Description of Problem

Vulnerabilities have been discovered in Citrix Secure Mail for Android that could allow unauthorised access to data within Citrix Secure Mail.

These vulnerabilities have the following identifiers:

CVE ID

|

Description

|

Vulnerability Type

|

Pre-conditions

—|—|—|—

CVE-2020-8274

|

Unauthenticated access to read data stored within Secure Mail

|

CWE-94: Improper Control of Generation of Code (‘Code Injection’)

|

A malicious app would need to be installed on the Android device or a threat actor would need to execute arbitrary code on the Android device

CVE-2020-8275

|

Unauthenticated access to read limited calendar related data stored within Secure Mail

|

CWE-284: Improper Access Control

|

A malicious app would need to be installed on the Android device or a threat actor would need to execute arbitrary code on the Android device

The following versions of Citrix Secure Mail are affected by these issues:

• Citrix Secure Mail for Android before 20.11.0

Citrix Secure Mail for iOS is unaffected by these vulnerabilities.

Mitigating Factors

Customers who have enabled automatic updates on their device will be automatically updated to a fixed version of Citrix Secure Mail.

What Customers Should Do

The issues have been addressed in the following versions of Citrix Secure Mail:

• Citrix Secure Mail for Android 20.11.0 and later

Customers are recommended to ensure that users of Secure Mail for Android have updated to the latest version using the Google Play Store as soon as possible.

Acknowledgements

Citrix would like to thank Julien Thomas of Protektoid project for working with us to protect Citrix customers.

What Citrix Is Doing

Citrix is notifying customers and channel partners about this potential security issue. This article is also available from the Citrix Knowledge Center at <http://support.citrix.com/&gt;.

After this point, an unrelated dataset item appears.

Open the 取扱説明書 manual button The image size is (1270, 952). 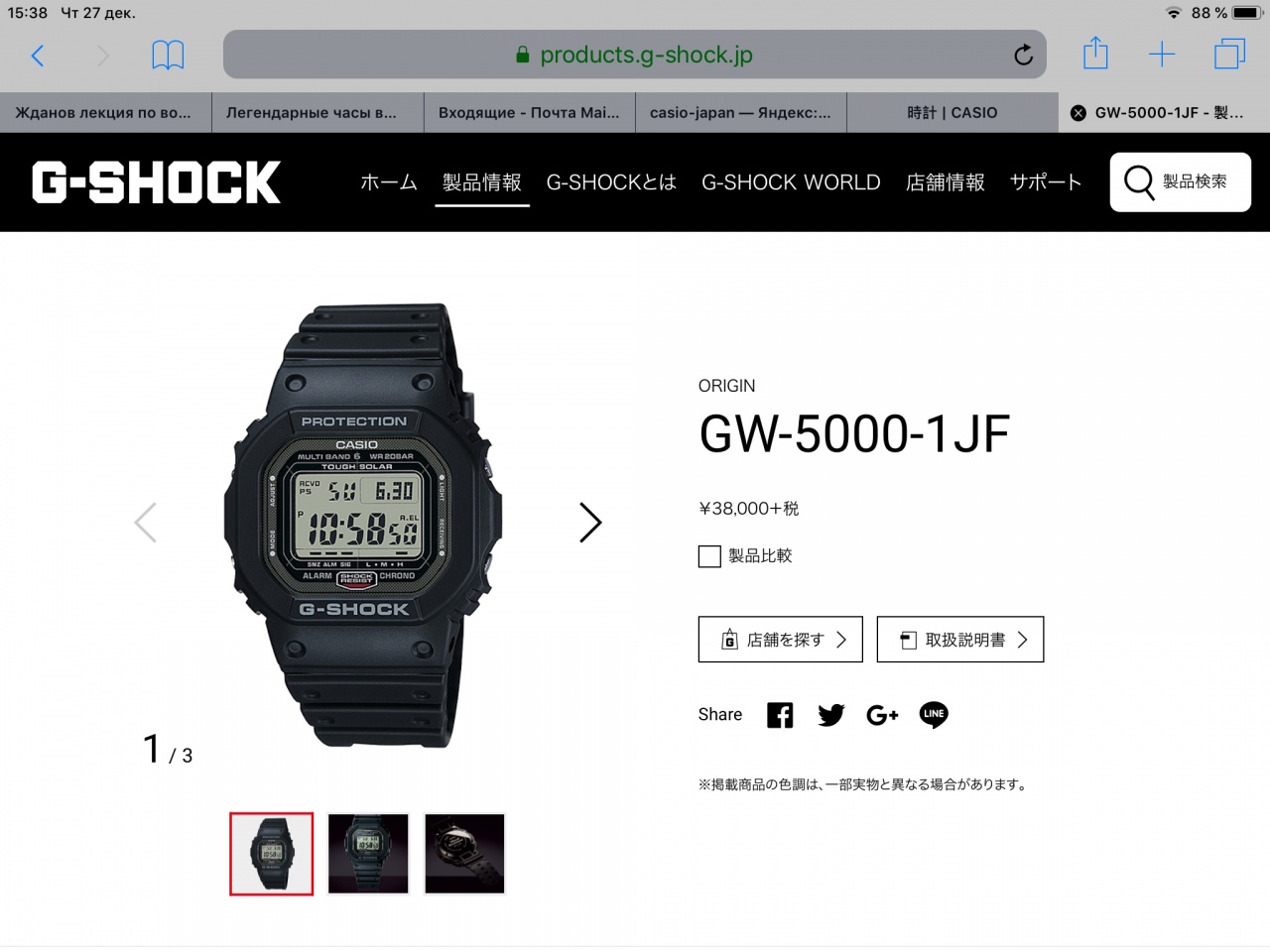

Obtaining Support on This Issue

If you require technical assistance with this issue, please contact Citrix Technical Support. Contact details for Citrix Technical Support are available at <https://www.citrix.com/support/open-a-support-case.html&gt;.

Reporting Security Vulnerabilities

Citrix welcomes input regarding the security of its products and considers any and all potential vulnerabilities seriously. For details on our vulnerability response process and guidance on how to report security-related issues to Citrix, please see the following webpage: – <https://www.citrix.com/about/trust-center/vulnerability-process.html&gt;

Disclaimer

This document is provided on an “as is” basis and does not imply any kind of guarantee or warranty, including the warranties of merchantability or fitness for a particular use. Your use of the information on the document is at your own risk. Citrix reserves the right to change or update this document at any time.

Changelog

Date	Change
2020-12-08	Initial Publication